Brainstem involvement is not infrequent, but is commonly associated with the more typical parieto-occipital changes [4], which were absent in our patient. Isolated involvement of the brainstem is rare, with a few cases in the literature [19].

End-stage renal disease is the risk factor in this patient. In one review by Cruz-Flores, et al. [4], two-thirds of the hypertensive encephalopathy patients with brainstem involvement, in addition to elevated blood pressure, had comorbidities such as renal failure. An explanation would be that the vasoconstriction response fails to maintain constant blood perfusion during hypertension in the uremic state, as demonstrated in the animal model [20].

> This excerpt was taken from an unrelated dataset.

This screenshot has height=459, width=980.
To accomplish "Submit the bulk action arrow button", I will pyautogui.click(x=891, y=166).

The most important differential diagnosis in this patient is massive brainstem infarction, because the goals of blood pressure treatment are different. The MRI evidence of vasogenic edema, that is, absence of high signal lesions on diffusion weighted images and increased value of apparent diffusion coefficient, is strongly diagnostic of hypertensive brainstem encephalopathy [2], but not infarction. Additionally the MR angiography revealed no stenosis of the vertebrobasilar arteries. Furthermore, our patient had only seizures and drowsiness, but had no ophthalmoplegia or quadriparesis, as might be expected from the extensive brainstem abnormalities seen on the CT and MRI.

Morello et al. had reported a patient with hypertensive brainstem encephalopathy, who had clinically silent massive edema of the Pons [21]. This clinicoradiographic dissociation is characteristic of hypertensive brainstem involvement [4] and could be explained by reversible vasogenic edema in hypertensive brainstem encephalopathy, but not irreversible cytotoxic edema and neuronal death as in brainstem infarction. The drowsiness could be explained by involvement of the brainstem reticular activating system.

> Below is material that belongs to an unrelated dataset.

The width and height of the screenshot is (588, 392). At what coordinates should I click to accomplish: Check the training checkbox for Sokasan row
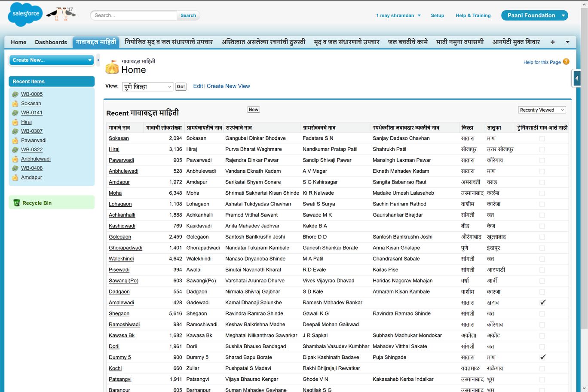(x=542, y=138)
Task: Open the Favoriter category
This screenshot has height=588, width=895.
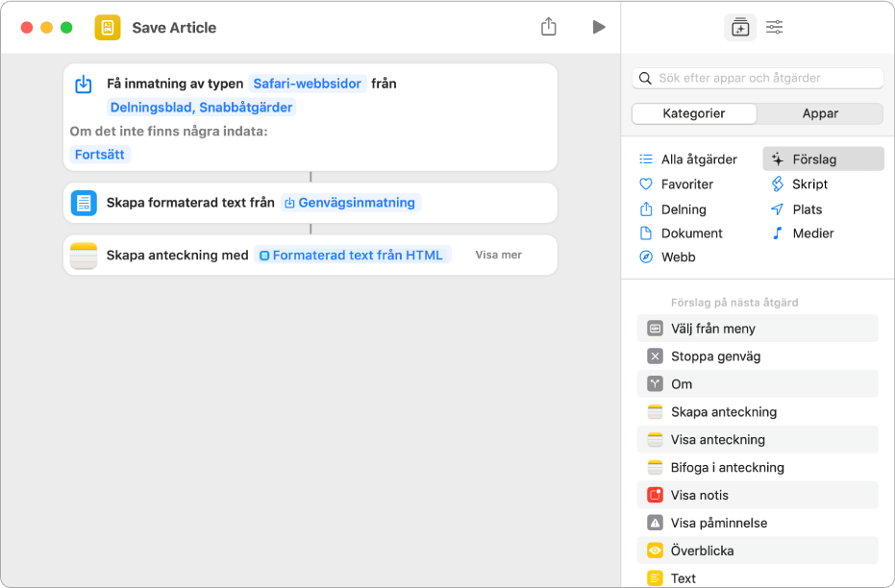Action: point(686,184)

The brainstem CT and MRI findings in our patient should also be differentiated from diffuse glioma, infectious brainstem encephalitis, Wernicke’s encephalopathy, and central pontine myelinolysis. The marked and rapid clinical and radiological improvement, after only normalization of the blood pressure, excludes glioma. The lack of fever and other signs of infection and the lack of CSF pleocytosis make infectious encephalitis unlikely. Wernicke’s encephalopathy was ruled out, because there were no opthalmoplegia or amnesia, and no increased signal in periaqueductal regions and medial thalami. Moreover, the blood thiamine level was normal.

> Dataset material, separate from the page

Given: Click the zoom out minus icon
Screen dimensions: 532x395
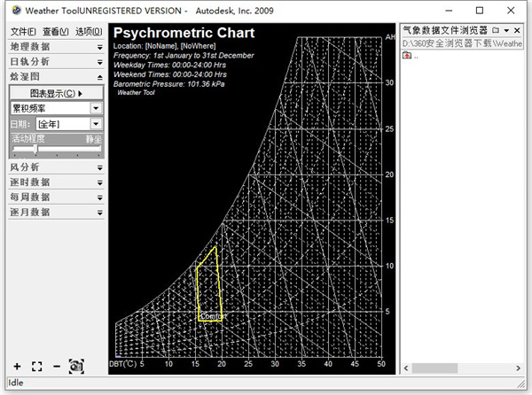Looking at the screenshot, I should click(x=56, y=366).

The reversibility of symptoms and imaging findings coupled with a negative history of rapid correction of hyponatremia makes central pontine myelinolysis less likely. The absence of prior infection, vaccination, external ophthalmoplegia, and subcortical white matter changes makes the possibility of acute disseminated encephalomyelitis (ADEM) less likely.

Prominent CSF protein elevation is uncommon in hypertensive brainstem encephalopathy, but uremia often increases the CSF protein. CSF protein elevation >60 mg/dL occurs in 60% of uremic patients. Moreover CSF protein exceeds 100 mg/dL in 20% of uremic patients [22].

4. Conclusion

Isolated brainstem hypertensive encephalopathy is rare. It is characterized by clinicoradiographic dissociation. Prompt and rapid treatment of hypertension is important to reverse posterior fossa edema and potentially life-threatening complications.